Entries supplied
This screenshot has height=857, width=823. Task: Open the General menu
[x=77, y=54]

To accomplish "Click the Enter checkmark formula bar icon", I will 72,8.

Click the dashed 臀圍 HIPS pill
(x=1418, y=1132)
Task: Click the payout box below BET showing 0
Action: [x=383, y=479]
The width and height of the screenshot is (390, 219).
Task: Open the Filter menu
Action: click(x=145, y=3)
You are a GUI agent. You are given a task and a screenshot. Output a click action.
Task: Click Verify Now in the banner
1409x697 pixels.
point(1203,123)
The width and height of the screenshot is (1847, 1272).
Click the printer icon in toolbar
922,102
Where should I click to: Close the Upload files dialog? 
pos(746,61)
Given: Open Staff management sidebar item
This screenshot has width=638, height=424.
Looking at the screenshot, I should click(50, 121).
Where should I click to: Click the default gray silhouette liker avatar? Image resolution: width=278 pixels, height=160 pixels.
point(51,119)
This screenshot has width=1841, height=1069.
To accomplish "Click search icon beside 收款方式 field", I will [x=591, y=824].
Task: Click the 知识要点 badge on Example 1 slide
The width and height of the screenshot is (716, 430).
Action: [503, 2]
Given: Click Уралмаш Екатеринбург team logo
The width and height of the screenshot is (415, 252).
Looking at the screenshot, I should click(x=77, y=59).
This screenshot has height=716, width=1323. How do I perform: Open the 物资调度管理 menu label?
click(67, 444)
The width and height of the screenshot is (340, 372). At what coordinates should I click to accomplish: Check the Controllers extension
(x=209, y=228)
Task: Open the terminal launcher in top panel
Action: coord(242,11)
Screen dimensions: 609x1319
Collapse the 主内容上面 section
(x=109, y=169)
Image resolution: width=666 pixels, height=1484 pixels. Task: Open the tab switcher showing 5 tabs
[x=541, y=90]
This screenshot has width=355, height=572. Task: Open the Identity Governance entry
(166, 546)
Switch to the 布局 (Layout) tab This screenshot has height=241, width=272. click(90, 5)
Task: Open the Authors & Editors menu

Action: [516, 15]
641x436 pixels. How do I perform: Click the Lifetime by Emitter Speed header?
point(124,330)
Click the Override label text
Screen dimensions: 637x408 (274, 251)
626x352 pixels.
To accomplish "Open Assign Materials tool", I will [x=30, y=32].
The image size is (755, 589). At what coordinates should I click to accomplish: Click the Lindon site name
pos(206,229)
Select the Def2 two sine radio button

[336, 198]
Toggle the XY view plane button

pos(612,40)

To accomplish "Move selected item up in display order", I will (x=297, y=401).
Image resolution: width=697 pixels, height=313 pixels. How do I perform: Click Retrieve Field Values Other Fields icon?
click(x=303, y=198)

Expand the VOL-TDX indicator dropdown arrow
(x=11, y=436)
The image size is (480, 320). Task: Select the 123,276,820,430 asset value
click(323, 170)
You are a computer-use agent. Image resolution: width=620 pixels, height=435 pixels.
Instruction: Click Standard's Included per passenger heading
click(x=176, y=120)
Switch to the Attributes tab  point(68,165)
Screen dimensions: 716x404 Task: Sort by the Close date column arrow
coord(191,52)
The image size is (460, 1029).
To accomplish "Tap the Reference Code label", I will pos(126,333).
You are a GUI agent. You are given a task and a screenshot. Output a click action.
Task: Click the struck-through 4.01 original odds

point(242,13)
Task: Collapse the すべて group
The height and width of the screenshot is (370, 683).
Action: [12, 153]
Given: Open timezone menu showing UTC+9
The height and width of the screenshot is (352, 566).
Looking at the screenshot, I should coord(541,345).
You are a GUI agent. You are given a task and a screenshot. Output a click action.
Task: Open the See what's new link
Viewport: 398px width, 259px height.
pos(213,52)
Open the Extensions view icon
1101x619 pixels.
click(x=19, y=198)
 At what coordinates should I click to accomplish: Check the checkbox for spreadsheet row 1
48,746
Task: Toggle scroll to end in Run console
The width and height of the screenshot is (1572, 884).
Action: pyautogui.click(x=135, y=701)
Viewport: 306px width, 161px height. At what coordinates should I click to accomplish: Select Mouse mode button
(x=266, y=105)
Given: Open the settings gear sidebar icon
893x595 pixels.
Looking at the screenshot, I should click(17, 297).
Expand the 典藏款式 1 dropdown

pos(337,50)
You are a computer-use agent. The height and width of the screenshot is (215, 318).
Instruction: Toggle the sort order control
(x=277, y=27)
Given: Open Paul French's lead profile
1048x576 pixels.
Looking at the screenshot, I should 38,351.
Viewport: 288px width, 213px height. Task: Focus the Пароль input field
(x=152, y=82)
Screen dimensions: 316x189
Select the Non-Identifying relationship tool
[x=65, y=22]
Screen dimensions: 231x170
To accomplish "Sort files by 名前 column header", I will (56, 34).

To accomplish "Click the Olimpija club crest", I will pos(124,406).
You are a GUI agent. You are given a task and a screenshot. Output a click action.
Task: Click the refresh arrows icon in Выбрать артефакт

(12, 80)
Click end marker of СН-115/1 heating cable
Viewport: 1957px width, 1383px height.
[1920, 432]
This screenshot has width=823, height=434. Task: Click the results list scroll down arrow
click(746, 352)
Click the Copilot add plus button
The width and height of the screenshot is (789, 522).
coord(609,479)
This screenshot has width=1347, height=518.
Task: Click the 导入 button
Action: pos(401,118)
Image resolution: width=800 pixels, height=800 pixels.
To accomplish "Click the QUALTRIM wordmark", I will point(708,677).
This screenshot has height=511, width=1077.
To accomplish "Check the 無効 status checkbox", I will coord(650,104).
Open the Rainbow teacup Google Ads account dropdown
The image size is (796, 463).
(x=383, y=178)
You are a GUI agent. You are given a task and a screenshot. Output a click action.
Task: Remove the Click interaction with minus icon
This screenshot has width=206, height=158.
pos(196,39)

Aim of the task
Copy out every one of the lines above, keeping each one word for word.

Result below
This screenshot has height=857, width=823. Task: Open the General menu
[x=77, y=54]

To accomplish "Click the Enter checkmark formula bar icon", I will 72,8.

Click the dashed 臀圍 HIPS pill
(x=1418, y=1132)
Task: Click the payout box below BET showing 0
Action: [x=383, y=479]
The width and height of the screenshot is (390, 219).
Task: Open the Filter menu
Action: click(x=145, y=3)
You are a GUI agent. You are given a task and a screenshot. Output a click action.
Task: Click Verify Now in the banner
1409x697 pixels.
point(1203,123)
The width and height of the screenshot is (1847, 1272).
Click the printer icon in toolbar
922,102
Where should I click to: Close the Upload files dialog? 
pos(746,61)
Given: Open Staff management sidebar item
This screenshot has width=638, height=424.
Looking at the screenshot, I should click(50, 121).
Where should I click to: Click the default gray silhouette liker avatar? Image resolution: width=278 pixels, height=160 pixels.
point(51,119)
This screenshot has width=1841, height=1069.
To accomplish "Click search icon beside 收款方式 field", I will [x=591, y=824].
Task: Click the 知识要点 badge on Example 1 slide
The width and height of the screenshot is (716, 430).
Action: [503, 2]
Given: Click Уралмаш Екатеринбург team logo
The width and height of the screenshot is (415, 252).
Looking at the screenshot, I should click(x=77, y=59).
This screenshot has height=716, width=1323. How do I perform: Open the 物资调度管理 menu label?
click(67, 444)
The width and height of the screenshot is (340, 372). At what coordinates should I click to accomplish: Check the Controllers extension
(x=209, y=228)
Task: Open the terminal launcher in top panel
Action: coord(242,11)
Screen dimensions: 609x1319
Collapse the 主内容上面 section
(x=109, y=169)
Image resolution: width=666 pixels, height=1484 pixels. Task: Open the tab switcher showing 5 tabs
[x=541, y=90]
This screenshot has width=355, height=572. Task: Open the Identity Governance entry
(166, 546)
Switch to the 布局 (Layout) tab This screenshot has height=241, width=272. click(90, 5)
Task: Open the Authors & Editors menu

Action: [516, 15]
641x436 pixels. How do I perform: Click the Lifetime by Emitter Speed header?
point(124,330)
Click the Override label text
Screen dimensions: 637x408 (274, 251)
626x352 pixels.
To accomplish "Open Assign Materials tool", I will [x=30, y=32].
The image size is (755, 589). At what coordinates should I click to accomplish: Click the Lindon site name
pos(206,229)
Select the Def2 two sine radio button

[336, 198]
Toggle the XY view plane button

pos(612,40)

To accomplish "Move selected item up in display order", I will (x=297, y=401).
Image resolution: width=697 pixels, height=313 pixels. How do I perform: Click Retrieve Field Values Other Fields icon?
click(x=303, y=198)

Expand the VOL-TDX indicator dropdown arrow
(x=11, y=436)
The image size is (480, 320). Task: Select the 123,276,820,430 asset value
click(323, 170)
You are a computer-use agent. Image resolution: width=620 pixels, height=435 pixels.
Instruction: Click Standard's Included per passenger heading
click(x=176, y=120)
Switch to the Attributes tab  point(68,165)
Screen dimensions: 716x404 Task: Sort by the Close date column arrow
coord(191,52)
The image size is (460, 1029).
To accomplish "Tap the Reference Code label", I will pos(126,333).
You are a GUI agent. You are given a task and a screenshot. Output a click action.
Task: Click the struck-through 4.01 original odds

point(242,13)
Task: Collapse the すべて group
The height and width of the screenshot is (370, 683).
Action: [12, 153]
Given: Open timezone menu showing UTC+9
The height and width of the screenshot is (352, 566).
Looking at the screenshot, I should coord(541,345).
You are a GUI agent. You are given a task and a screenshot. Output a click action.
Task: Open the See what's new link
Viewport: 398px width, 259px height.
pos(213,52)
Open the Extensions view icon
1101x619 pixels.
click(x=19, y=198)
 At what coordinates should I click to accomplish: Check the checkbox for spreadsheet row 1
48,746
Task: Toggle scroll to end in Run console
The width and height of the screenshot is (1572, 884).
Action: pyautogui.click(x=135, y=701)
Viewport: 306px width, 161px height. At what coordinates should I click to accomplish: Select Mouse mode button
(x=266, y=105)
Given: Open the settings gear sidebar icon
893x595 pixels.
Looking at the screenshot, I should click(17, 297).
Expand the 典藏款式 1 dropdown

pos(337,50)
You are a computer-use agent. The height and width of the screenshot is (215, 318).
Instruction: Toggle the sort order control
(x=277, y=27)
Given: Open Paul French's lead profile
1048x576 pixels.
Looking at the screenshot, I should 38,351.
Viewport: 288px width, 213px height. Task: Focus the Пароль input field
(x=152, y=82)
Screen dimensions: 316x189
Select the Non-Identifying relationship tool
[x=65, y=22]
Screen dimensions: 231x170
To accomplish "Sort files by 名前 column header", I will (56, 34).

To accomplish "Click the Olimpija club crest", I will pos(124,406).
You are a GUI agent. You are given a task and a screenshot. Output a click action.
Task: Click the refresh arrows icon in Выбрать артефакт

(12, 80)
Click end marker of СН-115/1 heating cable
Viewport: 1957px width, 1383px height.
[1920, 432]
This screenshot has width=823, height=434. Task: Click the results list scroll down arrow
click(746, 352)
Click the Copilot add plus button
The width and height of the screenshot is (789, 522).
coord(609,479)
This screenshot has width=1347, height=518.
Task: Click the 导入 button
Action: pos(401,118)
Image resolution: width=800 pixels, height=800 pixels.
To accomplish "Click the QUALTRIM wordmark", I will point(708,677).
This screenshot has height=511, width=1077.
To accomplish "Check the 無効 status checkbox", I will coord(650,104).
Open the Rainbow teacup Google Ads account dropdown
The image size is (796, 463).
(x=383, y=178)
You are a GUI agent. You are given a task and a screenshot. Output a click action.
Task: Remove the Click interaction with minus icon
This screenshot has width=206, height=158.
pos(196,39)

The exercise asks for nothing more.